Figure 4.. LaccID is a genetically encoded electron microscopy tag.

(a) LaccID generates EM contrast by catalyzing the oxidative polymerization of DAB, which recruits electron-dense osmium that appears dark on EM micrographs. (b) LaccID-catalyzed DAB staining in fixed cells. HEK293T cells expressing surface LaccID, HRP, or APEX2 were fixed using 2% (vol/vol) glutaraldehyde, stained with DAB for indicated times, and imaged by brightfield microscopy. (c) EM imaging of HEK293T cells expressing LaccID targeted to the cell surface via fusion to the transmembrane domain of CD4. Cells were fixed using 2% glutaraldehyde, incubated with DAB for 30 min, then post-fixed with 1% osmium tetroxide for one hour. Images are representatives of >3 fields of view. PM, plasma membrane. Nuc, nucleus. Mito, mitochondria. Right: Negative control with LaccID expression omitted. (d) Generation of neuron-specific LaccID transgenic flies. TM, transmembrane domain of CD2. (e) Schematic of the larval Drosophila central nervous system and the innervation of body wall muscles by motor neuron axons. LaccID is expressed in neurons of the brain and ventral nerve cord (VNC). Inset shows motorneuron axons leaving the VNC to innervate muscles at neuromuscular junctions (NMJs), which are visualized by confocal microscopy in f. (f) Representative confocal images of anti-V5 immunostained LaccID (epitope tagged with V5) in the VNC or NMJ. Neuronal nuclei and membranes were labeled with anti-elav and anti-HRP, respectively. Boxed regions are magnified to show LaccID expression in neuronal cell bodies and neuropil in the VNC (left) and at a motor neuron terminal (right). (g) Representative EM images of DAB-stained fly ventral nerve cord (VNC). Fixed VNC tissues from fly larvae were stained with Ce-DAB2 for 75 min, followed by post-fixation with 1% osmium tetroxide for 1 h. Red arrows indicate plasma membrane labeling in LaccID-expressing samples (Elav>LaccID). Additional fields of view and cerium detection by electron energy loss spectroscopy (EELS) and energy-filtered TEM are in Supplementary Figs. 8c, d, e.

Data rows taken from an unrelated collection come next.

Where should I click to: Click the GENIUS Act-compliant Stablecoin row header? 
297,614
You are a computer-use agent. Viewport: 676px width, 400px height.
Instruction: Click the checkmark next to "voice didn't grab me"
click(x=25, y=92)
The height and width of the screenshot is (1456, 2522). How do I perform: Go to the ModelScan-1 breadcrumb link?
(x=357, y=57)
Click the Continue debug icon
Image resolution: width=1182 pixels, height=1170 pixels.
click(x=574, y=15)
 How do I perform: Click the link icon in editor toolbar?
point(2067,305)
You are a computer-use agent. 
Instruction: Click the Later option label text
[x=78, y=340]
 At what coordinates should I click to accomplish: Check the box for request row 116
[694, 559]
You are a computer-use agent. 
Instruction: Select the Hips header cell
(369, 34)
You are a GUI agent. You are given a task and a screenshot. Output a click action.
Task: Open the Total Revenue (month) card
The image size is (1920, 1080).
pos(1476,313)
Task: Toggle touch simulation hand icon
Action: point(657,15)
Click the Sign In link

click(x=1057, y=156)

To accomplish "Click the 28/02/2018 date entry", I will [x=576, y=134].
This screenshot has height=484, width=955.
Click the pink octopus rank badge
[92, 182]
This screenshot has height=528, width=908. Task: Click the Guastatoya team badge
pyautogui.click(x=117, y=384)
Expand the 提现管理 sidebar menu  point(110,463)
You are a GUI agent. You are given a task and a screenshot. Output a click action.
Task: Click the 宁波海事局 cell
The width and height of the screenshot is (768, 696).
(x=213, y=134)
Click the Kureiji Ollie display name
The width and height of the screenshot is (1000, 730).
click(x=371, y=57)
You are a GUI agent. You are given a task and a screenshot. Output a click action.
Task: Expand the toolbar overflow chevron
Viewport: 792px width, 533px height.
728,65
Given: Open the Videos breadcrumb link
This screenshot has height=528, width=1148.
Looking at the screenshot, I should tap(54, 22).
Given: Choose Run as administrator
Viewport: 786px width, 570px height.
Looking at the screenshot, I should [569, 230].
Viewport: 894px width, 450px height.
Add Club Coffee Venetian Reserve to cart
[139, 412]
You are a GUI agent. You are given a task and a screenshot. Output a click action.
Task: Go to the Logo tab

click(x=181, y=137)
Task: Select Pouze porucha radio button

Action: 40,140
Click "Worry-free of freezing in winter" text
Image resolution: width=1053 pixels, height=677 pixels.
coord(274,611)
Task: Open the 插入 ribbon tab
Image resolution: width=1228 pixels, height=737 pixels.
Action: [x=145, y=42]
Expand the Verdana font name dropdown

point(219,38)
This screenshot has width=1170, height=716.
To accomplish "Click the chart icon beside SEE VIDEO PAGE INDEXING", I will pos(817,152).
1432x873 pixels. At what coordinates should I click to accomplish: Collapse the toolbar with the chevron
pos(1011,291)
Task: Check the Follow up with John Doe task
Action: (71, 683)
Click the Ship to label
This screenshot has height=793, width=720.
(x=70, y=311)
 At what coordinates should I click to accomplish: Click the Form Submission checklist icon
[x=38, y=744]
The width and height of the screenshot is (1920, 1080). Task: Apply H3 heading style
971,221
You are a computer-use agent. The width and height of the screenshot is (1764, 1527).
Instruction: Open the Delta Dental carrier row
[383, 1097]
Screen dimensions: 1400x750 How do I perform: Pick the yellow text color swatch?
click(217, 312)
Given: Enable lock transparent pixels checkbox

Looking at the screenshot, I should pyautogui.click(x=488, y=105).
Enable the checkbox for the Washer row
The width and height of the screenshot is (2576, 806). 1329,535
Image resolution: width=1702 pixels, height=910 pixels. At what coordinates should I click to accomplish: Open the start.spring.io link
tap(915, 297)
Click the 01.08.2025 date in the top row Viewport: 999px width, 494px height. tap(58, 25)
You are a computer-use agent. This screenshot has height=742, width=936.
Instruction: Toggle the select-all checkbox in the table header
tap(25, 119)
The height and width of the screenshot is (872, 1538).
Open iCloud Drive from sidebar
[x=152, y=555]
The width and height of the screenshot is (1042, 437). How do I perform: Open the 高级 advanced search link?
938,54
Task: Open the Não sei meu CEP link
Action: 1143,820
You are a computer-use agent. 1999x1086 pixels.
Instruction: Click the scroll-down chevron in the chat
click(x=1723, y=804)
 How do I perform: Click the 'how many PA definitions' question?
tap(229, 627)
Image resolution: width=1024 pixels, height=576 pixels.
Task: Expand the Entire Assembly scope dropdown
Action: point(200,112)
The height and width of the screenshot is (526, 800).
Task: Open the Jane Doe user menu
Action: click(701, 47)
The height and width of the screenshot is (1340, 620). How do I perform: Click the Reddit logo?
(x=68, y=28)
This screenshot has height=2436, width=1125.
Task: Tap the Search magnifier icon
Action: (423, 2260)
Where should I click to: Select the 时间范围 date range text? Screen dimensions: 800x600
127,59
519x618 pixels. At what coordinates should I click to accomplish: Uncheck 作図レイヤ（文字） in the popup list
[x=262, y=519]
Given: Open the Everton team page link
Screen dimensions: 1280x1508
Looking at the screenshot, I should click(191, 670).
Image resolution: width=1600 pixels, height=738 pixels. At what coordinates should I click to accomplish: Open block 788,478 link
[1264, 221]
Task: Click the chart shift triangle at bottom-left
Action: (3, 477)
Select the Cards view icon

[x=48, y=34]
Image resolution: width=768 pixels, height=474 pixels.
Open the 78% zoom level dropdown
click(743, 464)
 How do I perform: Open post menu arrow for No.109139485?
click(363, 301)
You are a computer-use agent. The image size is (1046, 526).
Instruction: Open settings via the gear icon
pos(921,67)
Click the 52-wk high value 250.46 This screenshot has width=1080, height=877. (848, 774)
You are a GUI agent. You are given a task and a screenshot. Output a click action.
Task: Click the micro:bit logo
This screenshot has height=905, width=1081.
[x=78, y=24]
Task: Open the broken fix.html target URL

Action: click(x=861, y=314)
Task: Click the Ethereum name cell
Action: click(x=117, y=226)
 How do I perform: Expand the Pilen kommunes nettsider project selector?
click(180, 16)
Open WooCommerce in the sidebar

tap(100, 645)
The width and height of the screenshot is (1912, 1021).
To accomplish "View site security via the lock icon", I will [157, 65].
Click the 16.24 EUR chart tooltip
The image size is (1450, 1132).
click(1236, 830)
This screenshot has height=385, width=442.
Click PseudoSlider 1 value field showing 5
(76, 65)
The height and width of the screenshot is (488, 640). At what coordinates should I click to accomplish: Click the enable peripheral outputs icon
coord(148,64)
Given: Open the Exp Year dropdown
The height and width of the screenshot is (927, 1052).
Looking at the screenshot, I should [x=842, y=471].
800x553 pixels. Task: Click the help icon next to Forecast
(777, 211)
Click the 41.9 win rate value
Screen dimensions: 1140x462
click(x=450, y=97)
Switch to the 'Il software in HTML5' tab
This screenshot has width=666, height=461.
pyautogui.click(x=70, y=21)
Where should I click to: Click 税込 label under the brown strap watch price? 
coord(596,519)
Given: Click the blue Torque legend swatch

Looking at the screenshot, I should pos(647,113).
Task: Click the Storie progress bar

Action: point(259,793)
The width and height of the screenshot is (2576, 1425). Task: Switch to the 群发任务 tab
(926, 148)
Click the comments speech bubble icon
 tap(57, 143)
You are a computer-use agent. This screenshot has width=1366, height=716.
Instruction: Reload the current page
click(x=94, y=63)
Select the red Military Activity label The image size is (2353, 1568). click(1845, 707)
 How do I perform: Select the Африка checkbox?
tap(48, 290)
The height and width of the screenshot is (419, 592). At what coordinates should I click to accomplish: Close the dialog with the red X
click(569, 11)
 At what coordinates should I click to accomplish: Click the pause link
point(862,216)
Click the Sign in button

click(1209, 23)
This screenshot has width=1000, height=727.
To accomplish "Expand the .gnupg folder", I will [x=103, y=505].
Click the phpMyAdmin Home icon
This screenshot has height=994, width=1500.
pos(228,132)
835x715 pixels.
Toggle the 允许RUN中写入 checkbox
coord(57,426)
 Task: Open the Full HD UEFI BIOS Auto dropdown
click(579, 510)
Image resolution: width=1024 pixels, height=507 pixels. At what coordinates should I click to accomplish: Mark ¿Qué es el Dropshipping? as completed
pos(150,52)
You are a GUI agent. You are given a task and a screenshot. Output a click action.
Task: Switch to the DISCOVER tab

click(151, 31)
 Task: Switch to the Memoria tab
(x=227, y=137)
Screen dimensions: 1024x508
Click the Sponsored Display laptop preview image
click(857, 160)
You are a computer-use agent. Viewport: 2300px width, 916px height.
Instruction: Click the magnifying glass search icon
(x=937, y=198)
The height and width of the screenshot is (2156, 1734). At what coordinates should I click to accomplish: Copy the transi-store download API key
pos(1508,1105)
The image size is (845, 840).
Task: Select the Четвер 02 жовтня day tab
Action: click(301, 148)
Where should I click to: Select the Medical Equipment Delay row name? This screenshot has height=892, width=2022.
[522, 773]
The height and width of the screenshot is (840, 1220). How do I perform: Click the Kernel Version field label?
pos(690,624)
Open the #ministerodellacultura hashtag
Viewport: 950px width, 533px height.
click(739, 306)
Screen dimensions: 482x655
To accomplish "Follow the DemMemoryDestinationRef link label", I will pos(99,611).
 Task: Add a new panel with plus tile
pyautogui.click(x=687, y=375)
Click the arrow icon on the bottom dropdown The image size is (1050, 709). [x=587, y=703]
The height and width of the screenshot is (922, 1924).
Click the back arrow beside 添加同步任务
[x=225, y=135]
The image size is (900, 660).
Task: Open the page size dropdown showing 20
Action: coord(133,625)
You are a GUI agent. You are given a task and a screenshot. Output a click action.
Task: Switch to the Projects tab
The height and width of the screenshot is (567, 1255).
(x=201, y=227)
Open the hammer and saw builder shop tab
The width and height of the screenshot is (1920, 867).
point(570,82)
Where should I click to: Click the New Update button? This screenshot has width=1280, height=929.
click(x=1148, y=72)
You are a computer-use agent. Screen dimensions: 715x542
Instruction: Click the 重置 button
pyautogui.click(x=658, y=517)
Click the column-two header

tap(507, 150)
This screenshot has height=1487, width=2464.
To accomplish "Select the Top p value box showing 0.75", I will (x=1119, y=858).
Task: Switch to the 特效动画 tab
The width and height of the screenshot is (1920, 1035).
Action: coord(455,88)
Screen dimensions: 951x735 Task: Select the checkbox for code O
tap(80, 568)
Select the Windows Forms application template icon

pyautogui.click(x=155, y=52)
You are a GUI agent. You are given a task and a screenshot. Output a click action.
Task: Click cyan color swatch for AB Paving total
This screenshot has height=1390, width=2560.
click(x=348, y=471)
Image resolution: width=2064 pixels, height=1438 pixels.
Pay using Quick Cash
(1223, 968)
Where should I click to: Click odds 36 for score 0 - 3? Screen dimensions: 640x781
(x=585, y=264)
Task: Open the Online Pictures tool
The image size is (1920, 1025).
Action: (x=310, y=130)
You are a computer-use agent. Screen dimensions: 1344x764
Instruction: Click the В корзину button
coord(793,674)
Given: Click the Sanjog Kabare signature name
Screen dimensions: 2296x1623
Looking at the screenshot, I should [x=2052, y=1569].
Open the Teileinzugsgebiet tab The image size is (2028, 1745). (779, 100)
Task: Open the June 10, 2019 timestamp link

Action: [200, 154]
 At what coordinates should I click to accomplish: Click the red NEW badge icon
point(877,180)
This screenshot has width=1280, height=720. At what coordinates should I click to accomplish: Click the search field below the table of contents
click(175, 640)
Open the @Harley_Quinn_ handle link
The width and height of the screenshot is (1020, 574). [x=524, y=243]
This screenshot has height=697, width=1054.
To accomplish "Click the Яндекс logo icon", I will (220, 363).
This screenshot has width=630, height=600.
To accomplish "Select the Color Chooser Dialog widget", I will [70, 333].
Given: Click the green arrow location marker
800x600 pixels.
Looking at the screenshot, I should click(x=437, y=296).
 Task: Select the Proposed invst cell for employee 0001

Figure 5.. LaccID mapping of the T cell surface proteome in the presence of tumor cells.

(a) Cocultures were established between LaccID-expressing T cells and A375 melanoma tumor cells. The tumor cells were positive for the NY-ESO-1 tumor antigen, while T cells expressed a CAR (orange) or TCR (blue) directed towards the same antigen, or neither (green). (b) Design of 18-plex TMT proteomic experiment. All samples were treated with BMP for 2 hours prior to quenching, lysis, and streptavidin enrichment of LaccID-labeled proteins. (c) LaccID enriches cell surface proteins in all three monoculture samples. Golgi and ER-resident proteins (lacking cell surface annotation) are de-enriched. (d) Volcano plot comparing LaccID-labeled TCR-T cocultures to monocultures. Proteins with prior literature connections to T cell activation are colored red, those with indirect connections are colored orange, and previously-annotated downregulated proteins are colored blue. Details in Supplementary Table 3. (e) Gene ontology terms enriched in top 50 TCR-T coculture vs. monoculture dataset.